Brano citato:
Bernardine Evaristo — Ragazza, donna, altro — #LNP10

Salvatore Greco
LibriNonPolacchi
Published in
3 min readMar 2, 2021

Ho letto Ragazza, donna, altro di Bernardine Evaristo (SUR, 2020, traduzione di Martina Testa), senza saperne davvero molto. Avevo presente solo il volto dell’autrice, dalle foto di rito dopo la vittoria al Booker Prize dello scorso anno. Sapevo anche, ma un po’ alla distanza, che si portava la nomea di libro femminista e di una struttura della prosa abbastanza peculiare. A partire dalla punteggiatura.

Quest’ultima cosa mi intimoriva un po’, tendo a essere allergico verso gli ibridi prosa/poesia e sono dell’avviso che il discorso indiretto libero vada maneggiato con cura, checché ne dicano gli insegnanti di scrittura creativa di varie scuole oggi di moda. L’idea di trovarmi di fronte un libro politico non mi spaventava invece, anzi, era uno dei motivi per cui lo avevo avvicinato. Avendo da poco finito di leggere Denti bianchi di Zadie Smith, sentivo di avere un percorso da completare o, se non altro, da portare avanti.

Tra le pagine di Ragazza, donna, altro in effetti ho trovato alcuni climi già presenti nel romanzo di Zadie Smith. Il Regno Unito trasformato, ripulito dalla patina vittoriana che a distanza di secoli ancora gli attribuiamo, popolato -come nella realtà extranarrativa- di persone non bianche. Se quelle di Zadie Smith erano ancora a una fase di integrazione culturalmente sofferta, quelle di Evaristo sono quasi tutte più avanti.

Materiale di partenza:

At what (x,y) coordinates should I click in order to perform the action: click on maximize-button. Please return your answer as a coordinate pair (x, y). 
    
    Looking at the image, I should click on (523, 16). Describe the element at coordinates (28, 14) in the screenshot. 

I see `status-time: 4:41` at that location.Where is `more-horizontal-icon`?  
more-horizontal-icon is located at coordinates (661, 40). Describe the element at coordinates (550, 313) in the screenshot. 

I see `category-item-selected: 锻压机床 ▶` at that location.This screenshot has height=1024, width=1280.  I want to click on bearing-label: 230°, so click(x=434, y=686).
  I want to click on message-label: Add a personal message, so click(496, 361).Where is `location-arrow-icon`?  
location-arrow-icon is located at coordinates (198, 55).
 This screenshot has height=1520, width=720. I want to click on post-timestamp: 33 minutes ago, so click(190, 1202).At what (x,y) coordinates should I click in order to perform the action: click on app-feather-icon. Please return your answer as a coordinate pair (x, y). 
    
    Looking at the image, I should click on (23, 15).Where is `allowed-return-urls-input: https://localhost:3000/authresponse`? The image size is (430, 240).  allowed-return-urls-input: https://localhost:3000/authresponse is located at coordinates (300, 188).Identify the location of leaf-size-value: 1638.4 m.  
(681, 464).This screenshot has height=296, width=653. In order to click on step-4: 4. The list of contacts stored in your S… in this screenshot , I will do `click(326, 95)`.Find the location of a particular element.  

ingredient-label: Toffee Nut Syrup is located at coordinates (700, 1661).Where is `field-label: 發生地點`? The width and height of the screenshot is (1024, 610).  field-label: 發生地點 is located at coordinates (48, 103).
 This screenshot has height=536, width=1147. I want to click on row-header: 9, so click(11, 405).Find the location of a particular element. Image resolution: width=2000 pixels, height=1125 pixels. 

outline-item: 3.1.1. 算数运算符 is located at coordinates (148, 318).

Metti in pratica:
1 – Trascrivi parola per parola il passo della recensione di Ragazza, donna, altro che parte da "Salvatore Greco" e prosegue fino a "partire dalla punteggiatura.".
2 – Scrivi il seguito della recensione di Ragazza, donna, altro, riprendendo dopo l'ultima frase riportata.

Risultati attesi:
1 –
Salvatore Greco
LibriNonPolacchi
Published in
3 min readMar 2, 2021

Ho letto Ragazza, donna, altro di Bernardine Evaristo (SUR, 2020, traduzione di Martina Testa), senza saperne davvero molto. Avevo presente solo il volto dell’autrice, dalle foto di rito dopo la vittoria al Booker Prize dello scorso anno. Sapevo anche, ma un po’ alla distanza, che si portava la nomea di libro femminista e di una struttura della prosa abbastanza peculiare. A partire dalla punteggiatura.

2 –
E sono quasi tutte donne, come il titolo lascia facilmente immaginare. Donne molto diverse tra loro. Libertine e conservatrici, casalinghe e donne in carriera, eteronormative e queer, giovani, anziane, felici, infelici. Donne partite ai margini e arrivate al centro, e anche donne partite al centro e arrivate ai margini. Non si può definirlo qui diversamente che non un romanzo corale, dove non c’è un protagonista dominante, ma piuttosto un centro variabile di attenzione narrativa.

La cosa più pregevole di Ragazza, donna, altro è che -pur essendo un romanzo dichiaratamente politico- non fa sconti a nessuno. Alcuna delle protagoniste è una figurina da femminismo militante, esente da ogni peccato come i soldati italiani nei film della seconda guerra mondiale. Evaristo permette alle sue donne di essere imperfette, a volte incoerenti e ipocrite, concede loro una preziosa normalità che toglie il peso morale di essere paladine rivoluzionarie.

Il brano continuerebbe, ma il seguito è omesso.